Task data →
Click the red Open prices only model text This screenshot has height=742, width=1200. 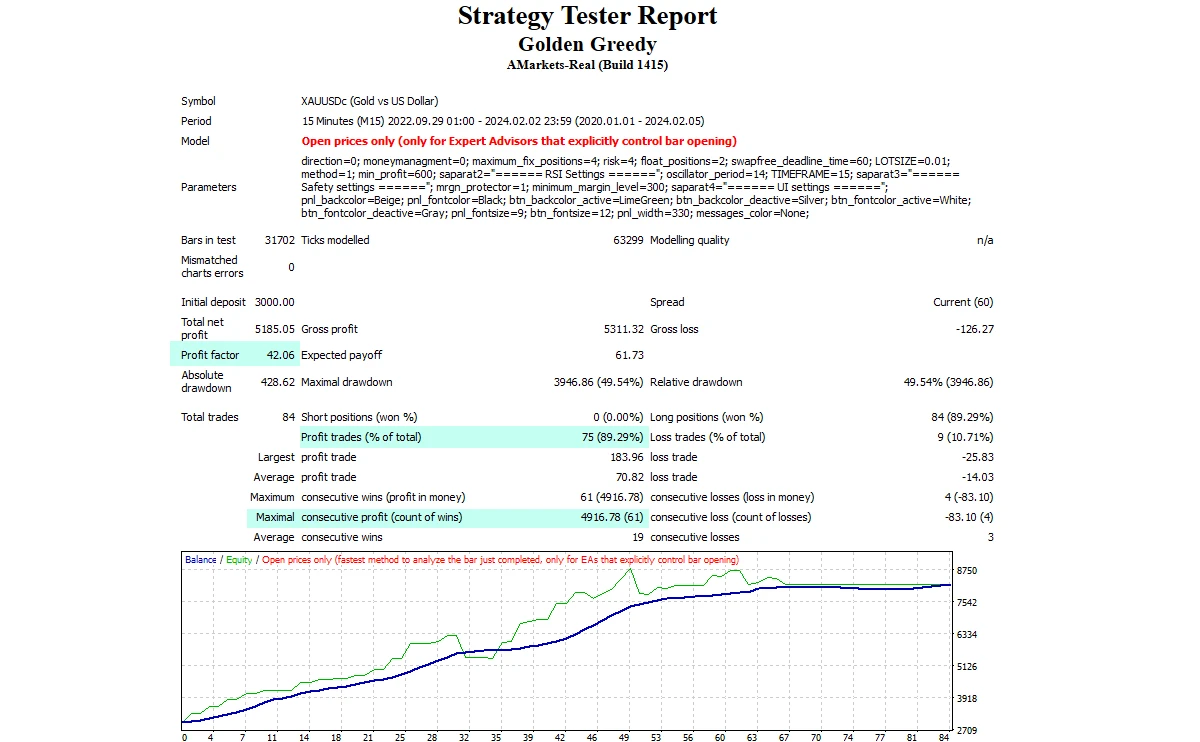tap(518, 141)
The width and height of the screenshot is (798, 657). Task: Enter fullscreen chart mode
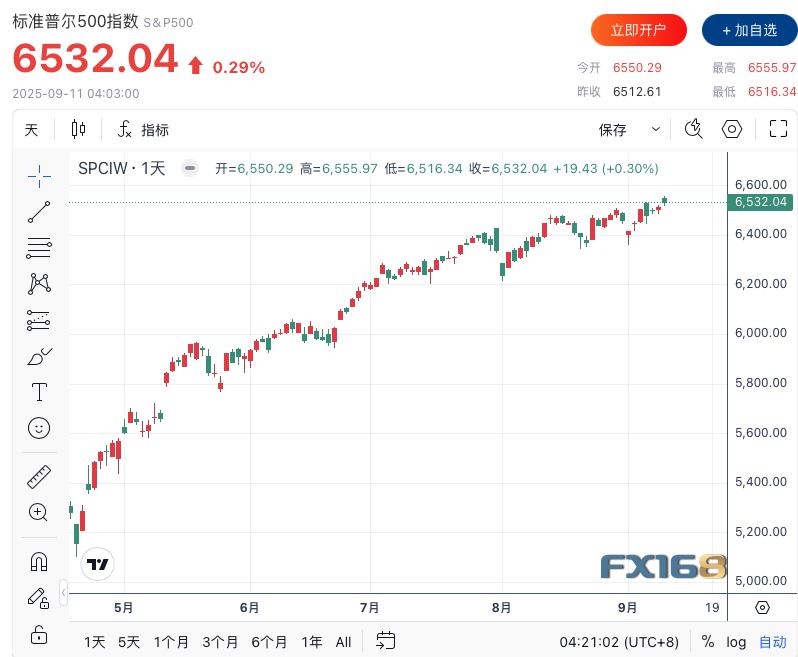click(778, 129)
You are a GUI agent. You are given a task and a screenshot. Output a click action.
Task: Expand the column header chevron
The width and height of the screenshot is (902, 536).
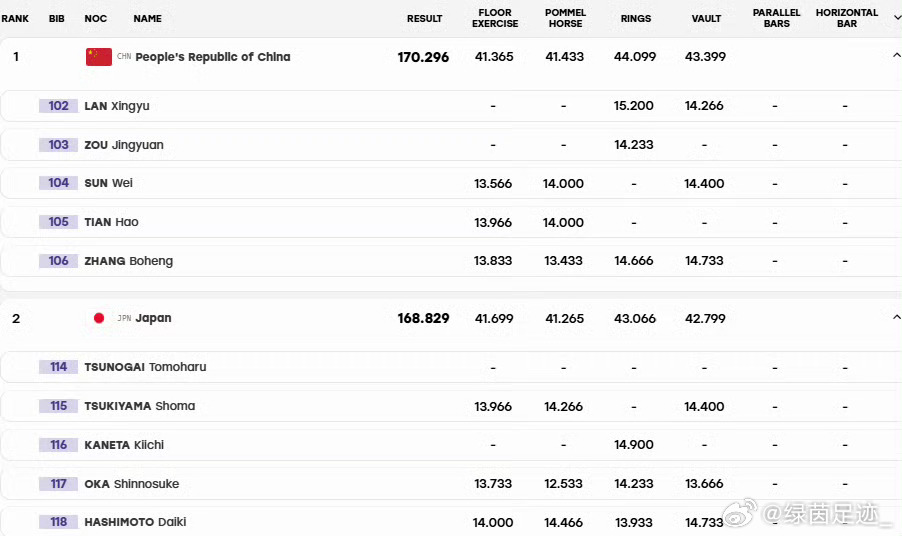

Task prompt →
Return word for word the line bearing "You are a GUI" and every later line of the entries, but none of the pictures.

Result →
You are a GUI agent. You are given a task and a screenshot. Output a click action.
Task: Expand the column header chevron
The width and height of the screenshot is (902, 536).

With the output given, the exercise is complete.